『イレギュラー』 三羽省吾

イレギュラー (角川文庫)

イレギュラー (角川文庫)

出産後、夫に子どもを託し初めてひとりで外出したときに買った本。初めての外出が本屋であることは私には必然ですわよ。

名前も知らない作家の小説を初見で買うなんて久しぶりのような気がする(参照→“小説を読んでいない”2010-07-02 - moonshine)。文庫本についていた帯と、裏表紙のあらすじを見て、なんとなく今読んだらおもしろそうだなーと思ったのだ。子どもを産んだばかりで外出もままならないので、夏らしい本を読みたくなったのかもしれない。

これはとっても面白い小説。おお、こんなところに連れて行かれるとは・・・という驚きがある。物語の導入部と、半ばからとのカラーというかテイストというかが、だいぶ違う。それが成功しているのかどうかはよくわからない。なんとなく、序盤でくじけてしまう人もいそうな気がするし、読み進めていくにしたがって「マンガかよ!」と憤慨するような人もいる・・・かもしれない。

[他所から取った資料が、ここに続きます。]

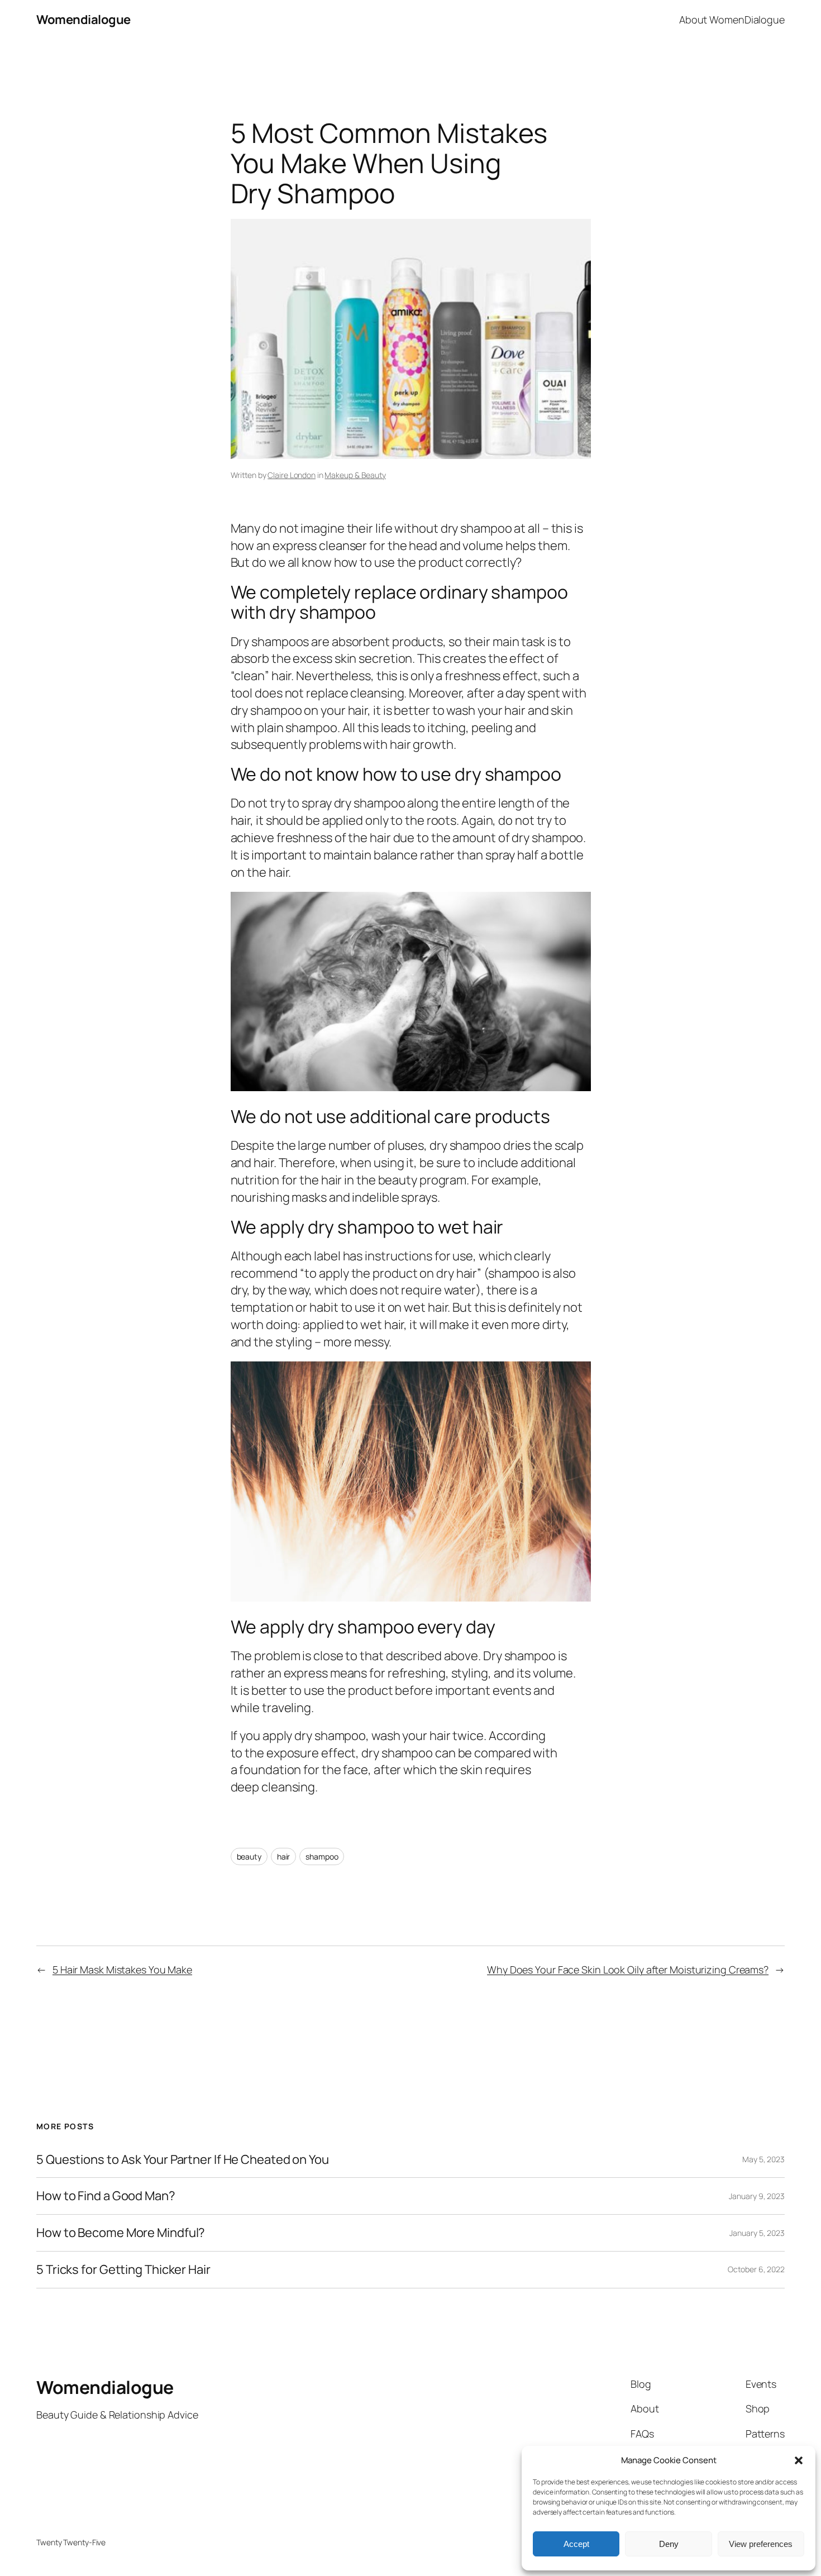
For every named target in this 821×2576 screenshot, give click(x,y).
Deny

もしかしたら、もうちょっとやりようがあったんじゃないかな?という気はする。でも、大半の読者は、どんどんページをめくっていって、最後まで来たときに「ハーッ」と満足のため息をつくんじゃないかと思う。作者の気持ちが伝わってくる。それはとても真面目な気持ち。だから、これが拙いとかいうのは、なんか違う気がする。

高校野球と、水害に遭った小さな村。なんか、一歩間違えば重苦しく、あるいは薄っぺらくなりそうな題材を、真摯に書き込んでる。実際にはこうはいかない、というような設定、展開も、「こうであればいいのに」という作者の願いみたいなのが伝わってくるようだ。

くどくど書いたけど、そういうふうに考えて読むのはバカらしいくらい、面白い小説。ただただ面白い、と思えるのはいい小説だ。